所用F₂群体由恢复系812和优良亲本940杂交配制而成。812是由重庆市农业科学院蔬菜花卉研究所辣椒室多年来制备的优良恢复系，果形为长牛角形；940为本发明室多年选育的优良自交系，果形为细牛角形。用分子标记辅助选择在F₂群体中筛选含有恢复基因Rf的单株进行花药培养。

3.2分子标记

利用已筛选到的CRF-SCAR标记筛选F₂群体中含恢复基因的单株进行花药培养，进而用该标记鉴定花培再生株DH系是否含有恢复基因Rf，CRF-SCAR上游引物序列为：5′-GTACACACCACTCGTCGCTCCT-3′，下游引物序列为：5′-TTCTTGGGTCCCTTTCTTCCAA-3′。

3.3分子标记检测

本发明中，辣椒叶片DNA采用CTAB法进行提取。含5×PCR缓冲液4μL、25mmol/LMgCl₂溶液1.2μL、dNTP溶液1.6μL、33ng/μL上下游引物各2.0μL、2U/μLTaq聚合酶(鼎国生物)0.5μL、ddH₂O 7μL和模板DNA 1.0μL。

3.4花药培养方法

2014年春季在重庆市农业科学院试验基地，上午9点前在目标单株上取处于单核靠边期的花蕾置于冰盒中，带回实验室。在超净工作台上用70％酒精浸泡30s，之后用0.1％HgCL₂消毒7min，无菌水漂洗4次，然后放在无菌滤纸上沥干水。

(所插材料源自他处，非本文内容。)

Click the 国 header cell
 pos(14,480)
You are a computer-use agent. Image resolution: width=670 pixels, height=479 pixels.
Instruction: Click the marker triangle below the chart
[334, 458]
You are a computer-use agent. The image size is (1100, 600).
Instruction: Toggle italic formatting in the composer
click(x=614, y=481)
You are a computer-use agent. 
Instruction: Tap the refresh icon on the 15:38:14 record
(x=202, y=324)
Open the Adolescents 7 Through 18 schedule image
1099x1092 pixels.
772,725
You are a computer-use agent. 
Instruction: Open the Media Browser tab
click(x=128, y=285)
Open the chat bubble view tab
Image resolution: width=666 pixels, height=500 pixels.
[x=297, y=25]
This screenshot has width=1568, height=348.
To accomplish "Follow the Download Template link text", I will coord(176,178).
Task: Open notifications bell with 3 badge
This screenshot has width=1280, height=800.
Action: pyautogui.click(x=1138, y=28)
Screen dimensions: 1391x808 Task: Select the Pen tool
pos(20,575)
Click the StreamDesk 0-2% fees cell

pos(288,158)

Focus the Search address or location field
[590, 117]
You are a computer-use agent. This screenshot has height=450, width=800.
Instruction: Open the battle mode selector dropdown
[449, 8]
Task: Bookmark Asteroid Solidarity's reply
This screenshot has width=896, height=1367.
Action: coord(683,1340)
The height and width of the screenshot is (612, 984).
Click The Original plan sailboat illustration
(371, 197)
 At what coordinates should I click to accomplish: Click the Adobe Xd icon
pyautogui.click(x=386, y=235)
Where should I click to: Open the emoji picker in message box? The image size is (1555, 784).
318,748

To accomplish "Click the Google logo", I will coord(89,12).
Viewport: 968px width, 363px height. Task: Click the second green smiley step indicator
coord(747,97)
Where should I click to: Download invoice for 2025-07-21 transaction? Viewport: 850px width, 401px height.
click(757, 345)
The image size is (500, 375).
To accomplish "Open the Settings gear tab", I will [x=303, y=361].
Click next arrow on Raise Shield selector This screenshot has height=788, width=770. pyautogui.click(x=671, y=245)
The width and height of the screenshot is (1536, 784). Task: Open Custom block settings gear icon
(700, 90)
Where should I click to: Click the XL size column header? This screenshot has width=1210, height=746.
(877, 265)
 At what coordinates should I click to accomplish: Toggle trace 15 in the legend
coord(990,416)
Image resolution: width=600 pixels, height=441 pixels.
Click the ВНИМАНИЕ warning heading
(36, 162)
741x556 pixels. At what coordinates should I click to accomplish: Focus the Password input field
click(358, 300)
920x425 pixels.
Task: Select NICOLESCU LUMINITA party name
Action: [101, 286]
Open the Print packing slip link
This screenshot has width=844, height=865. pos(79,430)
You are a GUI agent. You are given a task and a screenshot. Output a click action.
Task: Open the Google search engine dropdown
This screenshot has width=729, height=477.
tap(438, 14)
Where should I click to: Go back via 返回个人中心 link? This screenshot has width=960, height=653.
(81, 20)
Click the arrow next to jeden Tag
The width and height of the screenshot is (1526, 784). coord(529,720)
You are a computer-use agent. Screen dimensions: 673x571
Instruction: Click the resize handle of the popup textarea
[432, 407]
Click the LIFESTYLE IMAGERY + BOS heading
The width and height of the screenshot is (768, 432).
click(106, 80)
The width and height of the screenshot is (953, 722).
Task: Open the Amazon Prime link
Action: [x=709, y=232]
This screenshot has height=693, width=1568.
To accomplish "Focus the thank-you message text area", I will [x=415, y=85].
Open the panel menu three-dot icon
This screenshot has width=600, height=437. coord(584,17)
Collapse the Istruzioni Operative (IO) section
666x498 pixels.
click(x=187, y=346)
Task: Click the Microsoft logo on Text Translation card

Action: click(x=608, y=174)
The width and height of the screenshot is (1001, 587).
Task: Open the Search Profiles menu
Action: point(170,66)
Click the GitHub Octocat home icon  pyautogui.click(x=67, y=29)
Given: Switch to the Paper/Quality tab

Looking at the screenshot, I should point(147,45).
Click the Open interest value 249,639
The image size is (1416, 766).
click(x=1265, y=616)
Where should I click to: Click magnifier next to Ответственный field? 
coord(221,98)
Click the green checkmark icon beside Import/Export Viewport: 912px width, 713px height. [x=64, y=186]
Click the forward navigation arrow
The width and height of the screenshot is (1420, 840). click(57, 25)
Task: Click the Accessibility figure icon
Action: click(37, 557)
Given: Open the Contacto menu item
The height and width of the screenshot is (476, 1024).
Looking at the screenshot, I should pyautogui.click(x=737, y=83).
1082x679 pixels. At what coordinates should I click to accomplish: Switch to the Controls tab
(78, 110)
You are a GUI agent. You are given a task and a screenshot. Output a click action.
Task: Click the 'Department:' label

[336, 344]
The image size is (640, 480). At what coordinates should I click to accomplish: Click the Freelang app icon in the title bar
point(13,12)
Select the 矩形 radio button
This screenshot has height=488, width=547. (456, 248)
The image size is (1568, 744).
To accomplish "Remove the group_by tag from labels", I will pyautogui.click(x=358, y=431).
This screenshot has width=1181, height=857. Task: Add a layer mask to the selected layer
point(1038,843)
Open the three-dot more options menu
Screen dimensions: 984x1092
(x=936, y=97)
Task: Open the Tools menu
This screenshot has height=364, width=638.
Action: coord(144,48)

在无菌条件下接种于胚状体诱导培养基(MS+BA 0.5mg/L+2,4-D 0.5mg/L+3％蔗糖+琼脂7g/L+AgNO₃4mg/L+活性炭0.4％)，9mm×9mm培养皿接6个花蕾的花药，37℃高温预处理5d。

以上所述仅为本发明的较佳实施例而已，并不用以限制本发明，凡在本发明的精神和原则之内所作的任何修改、等同替换和改进等，均应包含在本发明的保护范围之内。